Middlemarch was the May selection of Sisters Book Club. Follow the link to join the discussion about June’s book, The Sibling Effect by Jeffrey Kluger, or to join us in reading July’s book, The Weird Sisters by Eleanor Brown.
So, it took me two months to read this one start to finish, but I did it. And I must say, I enjoyed it. Although I think George Eliot could have told the story just as well in 700 pages as in 840, there weren’t any obvious spots I’d cut; no detailed accounts of politics at the time or how much things cost or nineteenth-century fishing practices.
I loved Dorothea most of any character, mostly because the mistakes she made—which were fairly big—were all made in a spirit of self-sacrifice and doing the right thing.

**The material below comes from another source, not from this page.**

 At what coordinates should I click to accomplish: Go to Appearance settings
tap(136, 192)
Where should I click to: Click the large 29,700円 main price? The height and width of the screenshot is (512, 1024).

The other characters in the novel run into trouble when they start acting in narrow self-interest. If you live in Middlemarch and lack self-reflection, Eliot has it in for you.
Of course, even with ample self-reflection, that doesn’t necessarily mean everything’s going to be coming up roses for you. This is a realistic book in the sense that the problems people face don’t have clear-cut solutions, and even the “happy” endings aren’t unequivocally happy.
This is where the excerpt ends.